At the July Monetary Policy Committee (MPC) meeting, Bank Negara Malaysia (BNM) maintained Overnight Policy Rate (OPR) at 3.25% and the Statutory Reserve Requirement (SRR) Ratio at 3.5%.

BNM stated that the global economy continues to strengthen, even though there were some disparities in some economies. Rising income and policy changes in advanced economies will spearhead growth, as well as sustained domestic and external demand in Asia. Meanwhile, there are downside risks to global trade with trade tensions deepening among major economies to affect trade activities, investments and consumption.

Domestically, BNM expects economic growth to be sustained by domestic and external demand, as private consumption will be supported by improvement in wage and employment amid boost in consumer spending during the tax holiday period. At the same time, greater clarity in domestic policies in the coming months will further strengthen growth prospects.

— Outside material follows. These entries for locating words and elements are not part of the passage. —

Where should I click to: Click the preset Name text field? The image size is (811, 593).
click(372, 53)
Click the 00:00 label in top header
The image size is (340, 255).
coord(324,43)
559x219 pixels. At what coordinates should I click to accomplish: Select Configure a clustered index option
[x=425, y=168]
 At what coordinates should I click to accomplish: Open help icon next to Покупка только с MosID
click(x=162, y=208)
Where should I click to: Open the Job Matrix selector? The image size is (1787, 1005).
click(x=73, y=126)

On inflation, BNM expects it to average lower than earlier projections, due to the impact of recent policy changes affecting domestic cost factors e.g. removal of GST and reinstatement of fuel subsidy. Furthermore, headline inflation will likely remain low in 1H19, before expanding upwards as the policy effect fades. Meanwhile, core inflation is projected to remain stable amid steady domestic demand.

Our comments

BNM’s decision to maintain OPR at 3.25% was in line with Bloomberg consensus and our expectations.

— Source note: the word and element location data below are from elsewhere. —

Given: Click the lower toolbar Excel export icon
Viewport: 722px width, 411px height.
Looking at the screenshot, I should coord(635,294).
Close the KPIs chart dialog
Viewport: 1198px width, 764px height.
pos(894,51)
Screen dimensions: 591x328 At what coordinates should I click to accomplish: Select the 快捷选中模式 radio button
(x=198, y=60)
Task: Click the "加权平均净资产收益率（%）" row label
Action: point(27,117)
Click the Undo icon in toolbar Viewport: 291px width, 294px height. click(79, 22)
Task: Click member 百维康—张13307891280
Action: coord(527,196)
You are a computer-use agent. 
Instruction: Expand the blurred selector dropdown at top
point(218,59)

In 1Q18, the economy expanded 5.4% (2017: +5.9%), while exports momentum moderated. We forecast GDP growth to still be strong at 5.6% in 2018 – at the higher end of government’s’ forecast range of 5.0% -5.5%.

Concurrently, the Ringgit has strengthened 0.5% year-to-date, to an average of RM4.00 per USD in June. For now, Ringgit remains resilient as the second best performing currency in the region. However, fear over escalating trade war may drive the local currency to weaken to RM4.10 per USD in the near-term. Nonetheless, we expect the Ringgit to close at RM4.00 per USD by year-end, and RM3.80 per USD by June next year.

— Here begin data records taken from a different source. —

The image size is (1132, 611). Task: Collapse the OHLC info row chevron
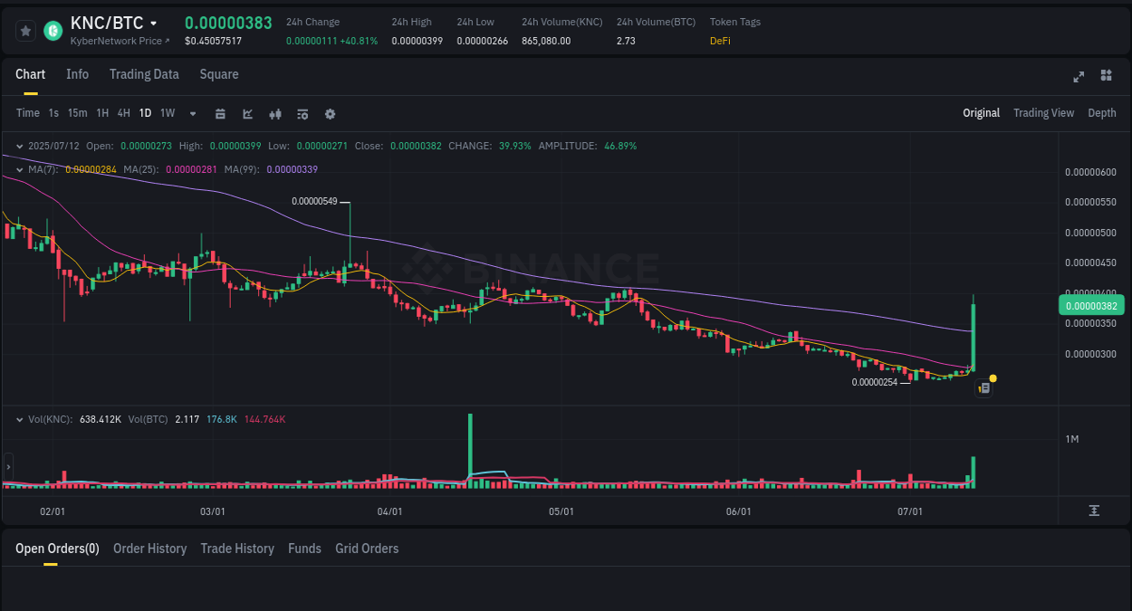pyautogui.click(x=18, y=145)
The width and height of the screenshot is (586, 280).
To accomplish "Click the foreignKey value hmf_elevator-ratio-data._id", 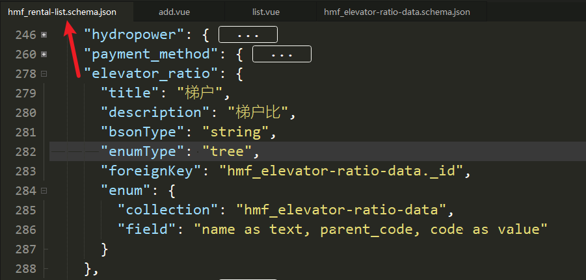I will coord(340,171).
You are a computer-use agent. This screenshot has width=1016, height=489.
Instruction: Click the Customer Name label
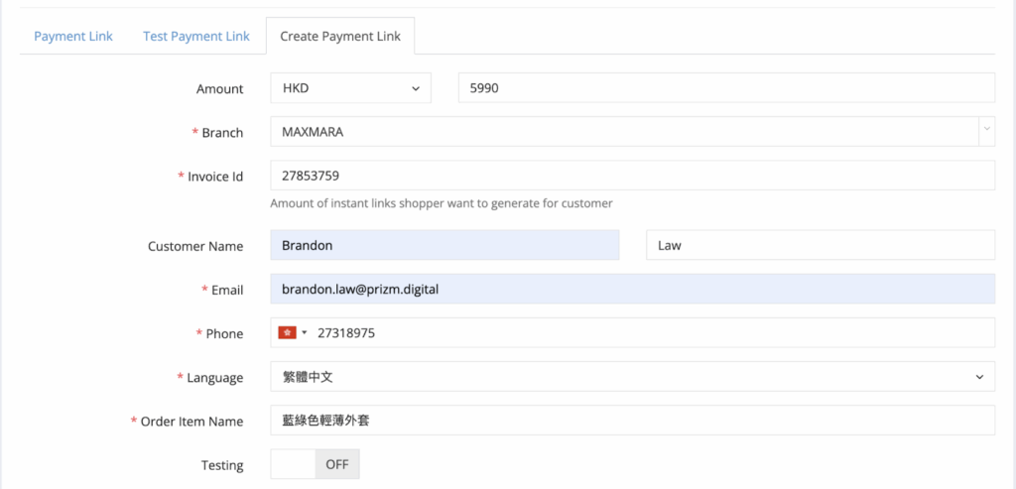pyautogui.click(x=195, y=246)
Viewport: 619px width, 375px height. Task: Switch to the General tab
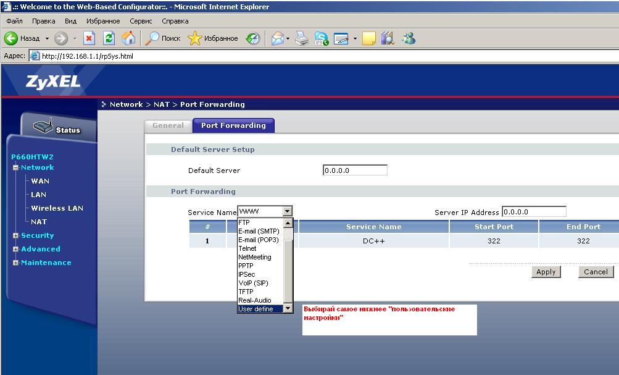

At the moment, trade tensions between US and China have yet to exert a significant impact on Malaysia’s economy. However, if tit-for-tat tariffs between the two nations prolong and Malaysia’s GDP growth to fall below 5.0% in upcoming quarters, it will likely act as a trigger point for BNM to implement a possible rate cut of 25 bps.

Overall, we believe that BNM will keep OPR steady at 3.25% throughout the year. We reiterate our 2018 GDP forecast at 5.6% (2017: +5.9%) with potential downside bias due to escalating trade war. We also maintain our 2018 inflation forecast at 2.0% -2.5% (2017: +3.7%).